[To be done]
(a) Quote the stretch of the snare drum article from "Gretsch 6.5x14 Hammered" through "or chrome plating." word for word.
(b) Answer these questions from the snare drum article:
(i) Besides being louder and brighter, what else are metal-alloy drums said to be?
(ii) Which two players are named as lovers of metal snares?
(iii) What two kinds of plating does the article list as a factor in the tone of a metal drum?
(c) Decide whether each statement agrees with the snare drum article. Answer yes or no for each, and quote the words from the article that settle it.
(i) The choice between wood and metal snares is described as purely subjective.
(ii) Metal snares are said to appear only in jazz.
(iii) One of the two construction types compared is the seamless shell.

[Page extract]
"""
Tonal Properties of 5 Metals Used in Snare Drums

Wood is warm, wood is organic, but wood cannot capture the entirely distinct tonality offered by a drum comprised of metal alloy. The preference for wood or metal snares is purely subjective, and both possess attractive qualities, but broadly speaking metal-alloy drums amplify the instrument’s favorable characteristics. They’re louder, brighter and more articulate.

Found in genres from thrash to jazz, and loved by players from Dave Grohl to Elvin Jones, there’s a metal snare for any taste. The tricky part is selecting from the many types of metal snares available. Armed with this research, anyone can make an informed decision between brass and bronze, for example, and hammered- vs. seamless-shell construction.


Seamless vs. Hammered

Gretsch 6.5x14 Hammered Copper Snare

Before getting into the different alloys, let’s take a look at two factors that play into the tone of a metal drum: seamless- vs. hammered-shell construction and black-nickel or chrome plating.
"""
[Supplied data]
"""
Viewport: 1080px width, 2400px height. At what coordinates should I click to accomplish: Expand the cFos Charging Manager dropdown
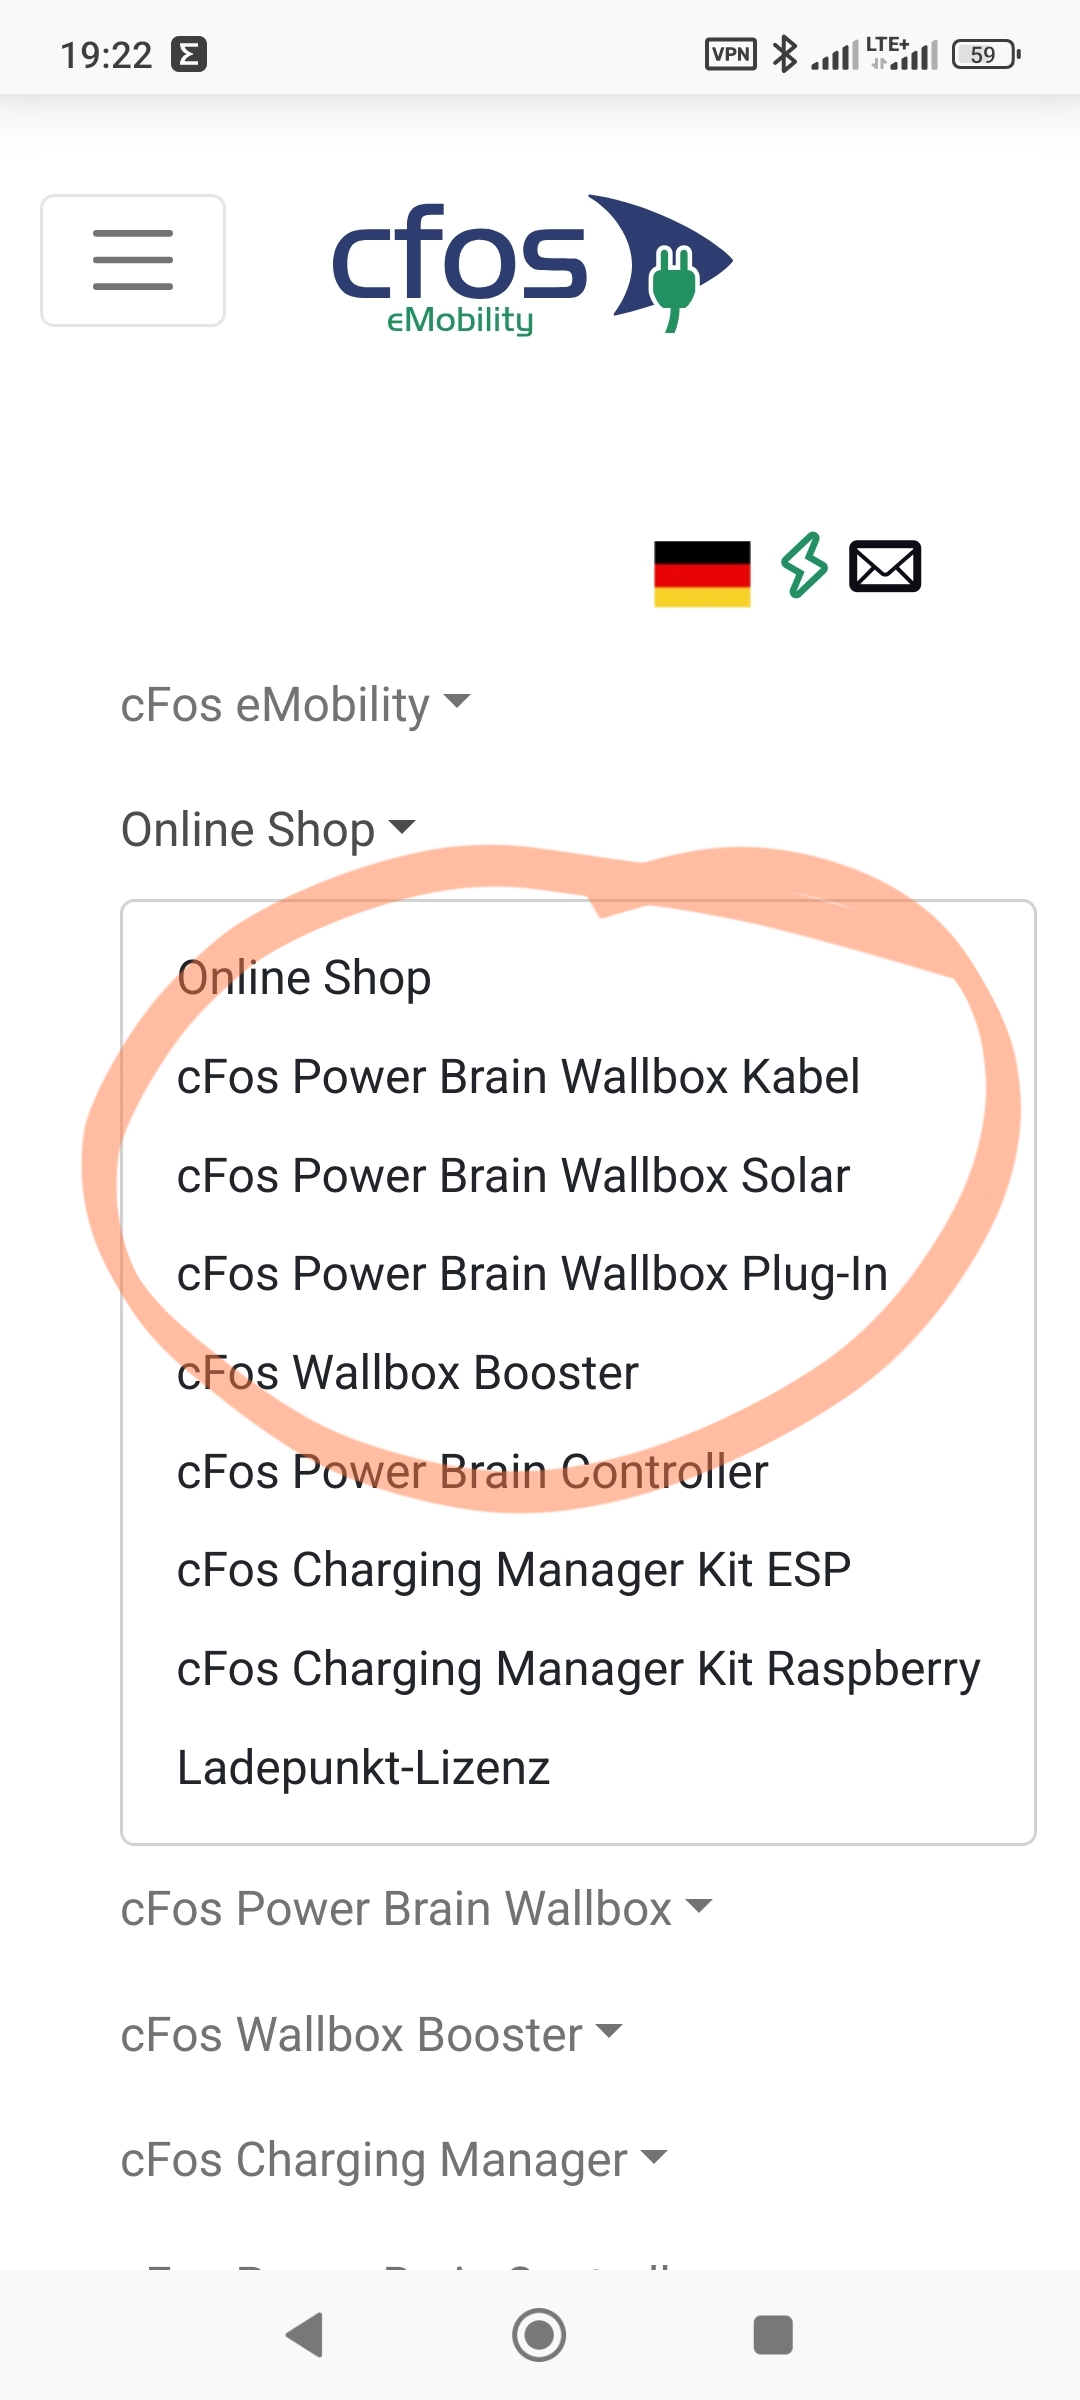(393, 2160)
"""
[Problem solutions]
(a)
Gretsch 6.5x14 Hammered Copper Snare

Before getting into the different alloys, let’s take a look at two factors that play into the tone of a metal drum: seamless- vs. hammered-shell construction and black-nickel or chrome plating.

(b)
(i) More articulate.
(ii) Dave Grohl and Elvin Jones.
(iii) Black-nickel and chrome.

(c)
(i) Yes: "The preference for wood or metal snares is purely subjective"
(ii) No: "Found in genres from thrash to jazz"
(iii) Yes: "seamless- vs. hammered-shell construction"